In this way we have for centuries if not for aeons, been scaring
ourselves with the notion that the food supply of the world must soon
be exhausted. Learned "scientists" have prepared tables to
show how soon our coal, timber and minerals must run out; how the
earth could not continue to bring forth enough for the sustenance of
the race because people multiply too rapidly; and as the crowning
terror of all, they have held out to us the assurance that at the end
of a few thousand years the sun's heat would be exhausted and
vegetation fail.
We have felt ourselves on the brink of extinction, and have wept and
paled before the awfulness of it.
We have talked of the failure of the food supply and the danger of
overpopulation, and have suggested various remedies.
We have evaded the dangers and responsibilities of rearing families
on the ground that there are already more mouths than can be fed.
Having reduced the family to the vanishing point - race suicide, as it
is called - we pride ourselves upon the superior mental and moral
development which has led to this.
But all the time it is simply the outgrowth of the unreasoning terror
of the child and the bogey man.
When we look about and weigh conditions we find little cause for
terror. Notwithstanding the hideous poverty and man-made famines which
we see and even look for, there never was a time when anything like so
many persons in the world were well fed and safely housed, and we are
no nearer want from failure of food supply today than ever.
Indeed, we seem further from it, for we have now a new science that
puts the failure of supply into the far distant future, so that we may
reasonably expect the earth to sustain humanity for countless ages
yet.
We are only beginning to discover the productive possibilities of the
earth. A yard may produce as much as half an acre once yielded, and no
one has yet found the limit.
It isn't necessary that we should find it, for pressure is not yet
great enough to demand that we wring the last farthing's worth from
the beautiful earth. We have learned what Denmark and France can do,
and the products raised on the islands of Jersey and Guernsey prove
that one of our big States like New York or Texas could raise all the
foodstuffs needed for all the people of this country.

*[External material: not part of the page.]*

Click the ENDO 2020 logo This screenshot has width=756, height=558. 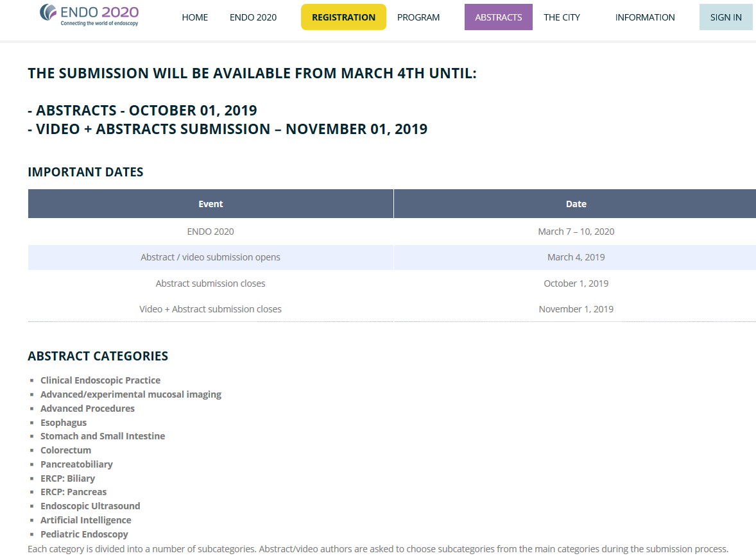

Many experiments had to be made by many different people on small
patches of land before this was accepted. But once having established
the truth of this, having once shown that the earth is ready and
willing to yield big returns to those who work it, we have only begun
to teach.
The next question is, "Why should there be so much poverty and
suffering; why should children cry for bread in this great country?"

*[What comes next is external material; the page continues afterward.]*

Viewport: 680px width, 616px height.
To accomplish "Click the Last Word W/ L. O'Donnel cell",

There is but one answer - "because people do not have access to
the land." If they had, and knew what could be done with even a
small piece of it, they would never again have to listen to the cry of
hungry children.
The new movement to bring people and- land closer together is doing a
great deal toward decreasing poverty and increasing the food supply.
Its plan is to get the people onto the land near the cities where they
work and live, that they may go on with their work while learning to
grow their food, until they know enough to get all of their living
from the land.
* Samuel Hopkins Adams in Everybody's Magazine, January,
1909.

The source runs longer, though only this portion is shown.